LA PIOGGIA
In questi giorni uggiosi e grigi di pioggia, condivido con voi una riflessione sul suo fascino e la sua magia che spesso tralasciamo. ☔
Io non capisco le persone che dicono "tranquilla, dopo la pioggia tornerà il sole." Guardate che a me la pioggia piace, non desidero altro che sentire il suo odore e il suo rumore.
Adoro il modo in cui riesce a spiazzare tutti; come in qualche modo sigilla le bocche di tutti senza fare un granché. La pioggia si fa ascoltare, pretende di farsi sentire; ti bagna senza chiedere il permesso e non puoi ignorarla. La pioggia pulisce la strada e gli animi della gente.
È facile apprezzare il sole, difficile è, invece, apprezzare la pioggia; lei è una bellezza più raffinata, difficile da cogliere. Rara e sottile la bellezza che la compone.
La pioggia è poesia che canta a ritmo veloce o lento, accenti gravi e accenti acuti. Una poesia con una metrica tutta sua, una metrica che non si analizza, ma che si sente. Un contenuto che sceglie la tua anima, un'interpretazione personale che sveglia parti nascoste del proprio Io.
La pioggia non fa per tutti, la pioggia bisogna saperla amare. La pioggia, se la capisci con l'uso del cuore, fa un po' paura perché la sua potenza si nasconde in gocce così piccole.
Il mondo dopo la pioggia cambia, dopo la pioggia parlare è più complicato, le parole non sono mai quelle giuste.
Ci vuole coraggio a spezzare il silenzio che segue la pioggia, non tanto quello esterno, ma quello che lascia dentro.
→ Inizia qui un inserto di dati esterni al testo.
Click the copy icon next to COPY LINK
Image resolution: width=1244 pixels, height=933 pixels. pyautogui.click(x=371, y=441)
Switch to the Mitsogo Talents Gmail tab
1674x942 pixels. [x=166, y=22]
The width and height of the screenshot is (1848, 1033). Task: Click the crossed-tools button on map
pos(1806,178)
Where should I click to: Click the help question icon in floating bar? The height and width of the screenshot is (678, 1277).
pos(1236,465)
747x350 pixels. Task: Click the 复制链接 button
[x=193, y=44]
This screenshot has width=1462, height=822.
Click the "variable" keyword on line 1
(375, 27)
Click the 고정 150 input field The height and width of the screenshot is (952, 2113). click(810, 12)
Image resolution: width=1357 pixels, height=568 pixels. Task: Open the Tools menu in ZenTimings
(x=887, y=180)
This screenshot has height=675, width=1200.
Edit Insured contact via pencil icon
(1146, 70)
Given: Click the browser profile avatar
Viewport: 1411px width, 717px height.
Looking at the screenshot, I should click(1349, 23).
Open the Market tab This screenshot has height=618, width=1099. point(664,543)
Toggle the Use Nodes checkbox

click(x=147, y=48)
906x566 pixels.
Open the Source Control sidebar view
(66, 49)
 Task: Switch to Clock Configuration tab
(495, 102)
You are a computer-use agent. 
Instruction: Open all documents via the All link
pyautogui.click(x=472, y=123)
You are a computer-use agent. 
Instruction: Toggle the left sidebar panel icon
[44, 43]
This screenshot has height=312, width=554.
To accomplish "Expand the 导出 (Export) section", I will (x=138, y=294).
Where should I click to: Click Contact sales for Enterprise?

La pioggia se ne va lasciando sempre il segno, lasciando tracce, non se ne va mai via passando inosservata. Proprio questa è la cosa che la rende tremendamente pazzesca, la rende mille volte più complessa da amare rispetto al sole. Il sole scalda la pelle e provoca gioia, il sole è diretto e distaccato. La pioggia ti bagna, ti entra dentro nel profondo, ma senza spiegarti cosa vuole dirti. La pioggia non si fa capire esplicitamente perché vuole che tu cercando di comprenderla capisca di più te stesso.